● **Given text**
•••••
# Hot Chocolate possible?



## maestroman (Mar 18, 2019)

Anyone make Hot Chocolate using a Sage Barista Touch or similar?


----------



## longhardgrind (Mar 17, 2017)

DTP: My partner loves a nice big mug of hot chocolate, so I throw some milk and hot chocolate powder in a mug and steam it for a minute or two and even give her a bit of froth on top. Dead easy.


----------



## maestroman (Mar 18, 2019)

longhardgrind said:


> DTP: My partner loves a nice big mug of hot chocolate, so I throw some milk and hot chocolate powder in a mug and steam it for a minute or two and even give her a bit of froth on top. Dead easy.


 Thank you!


----------



## 17845 (Jan 10, 2018)

maestroman said:


> Anyone make Hot Chocolate using a Sage Barista Touch or similar?


 I mix the hot chocolate into a paste (in the milk jug) then steam it like you would ordinary milk.

Nice and frothy.

Makes excellent Horlicks as well, same method.

(Duo Temp Pro)


----------



## Les996 (Jan 8, 2019)

I make with a bit of water and powder so quite thick (like a coffee shot) then froth milk as usual and pour as you would a latte. Can then do some nice art if you like ?
•••••
● **Provided material**
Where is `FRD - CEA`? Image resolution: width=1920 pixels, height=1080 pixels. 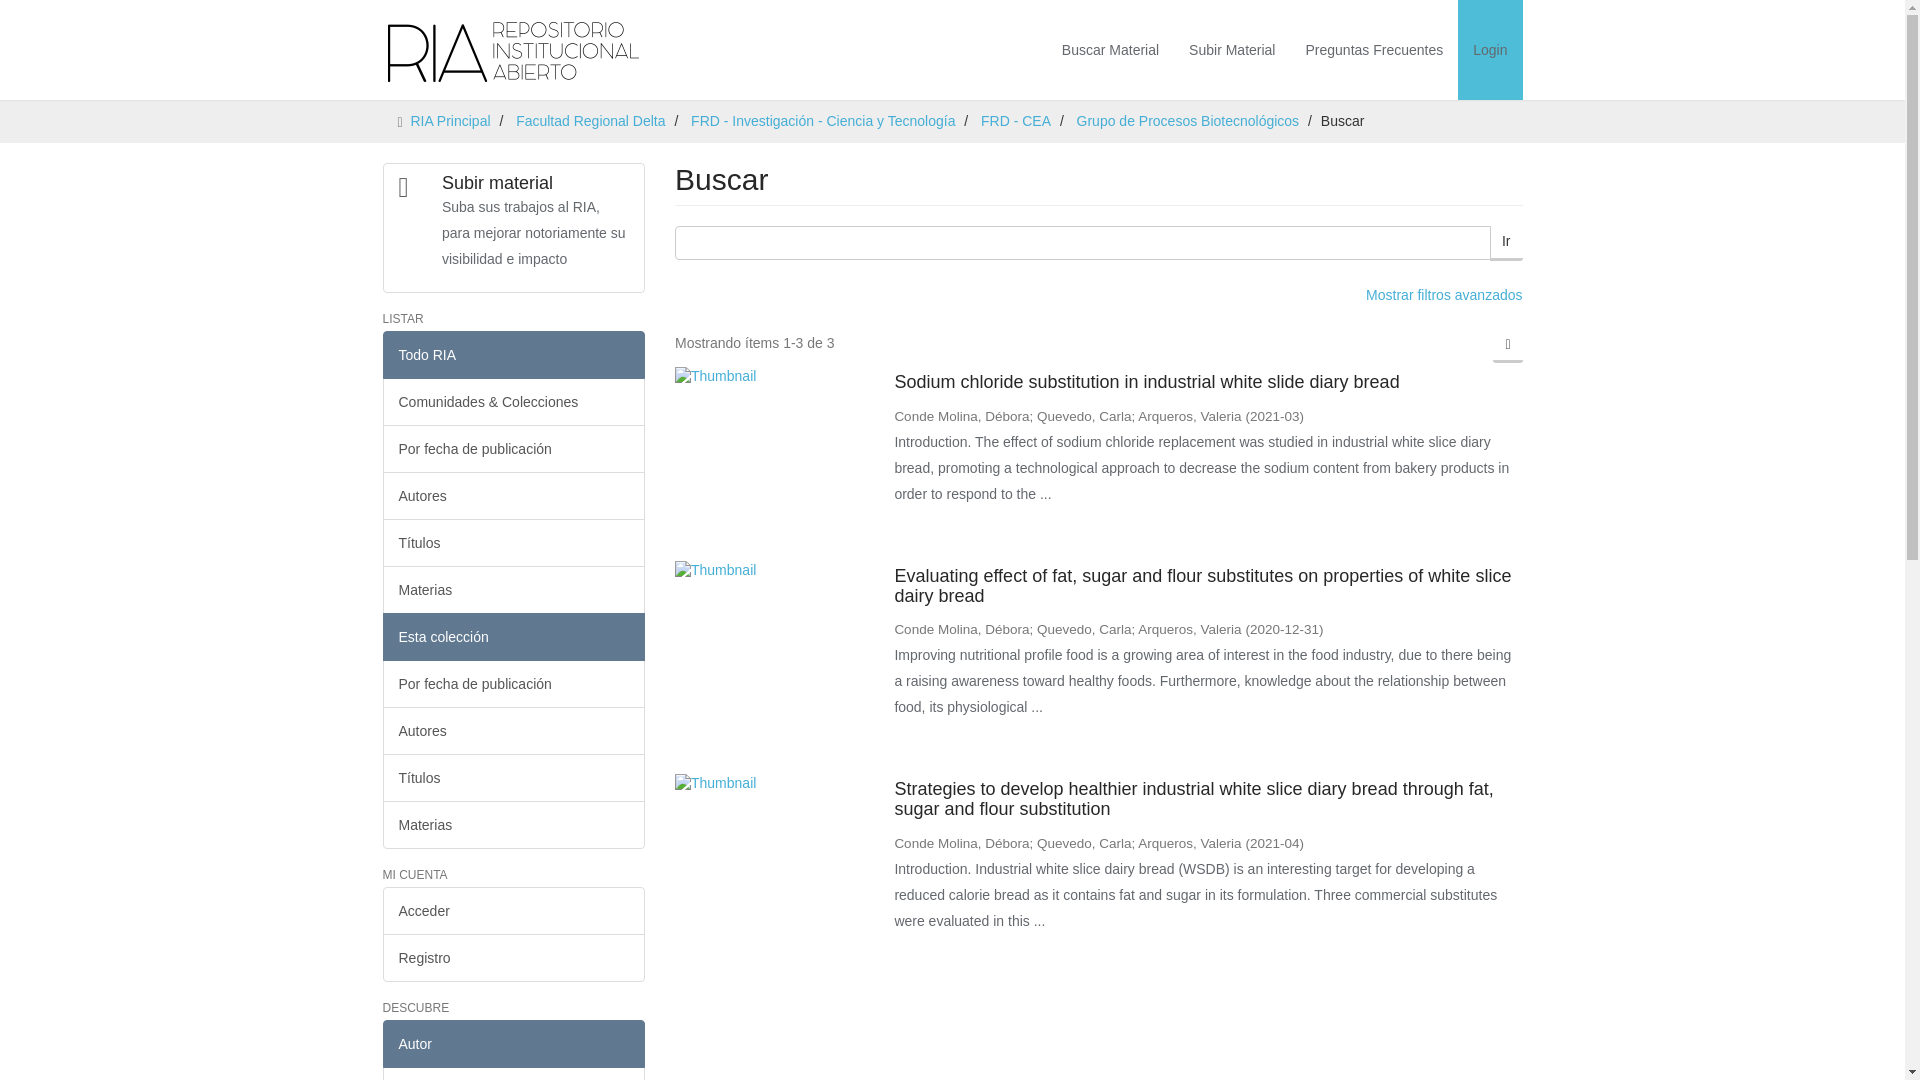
•••••
● **Exercise instructions**
a) List the usernames of everyone who posts in the hot chocolate thread, each name once.
b) In the hot chocolate thread, what other drink does 17845 say the same steaming method makes well?
c) Reproduce the part of the hot chocolate thread starting with "I make with" and going on through "if you like ?".
The material has no connection to the hot chocolate thread.

● **Written responses**
a)
maestroman
longhardgrind
17845
Les996

b) Horlicks.

c)
I make with a bit of water and powder so quite thick (like a coffee shot) then froth milk as usual and pour as you would a latte. Can then do some nice art if you like ?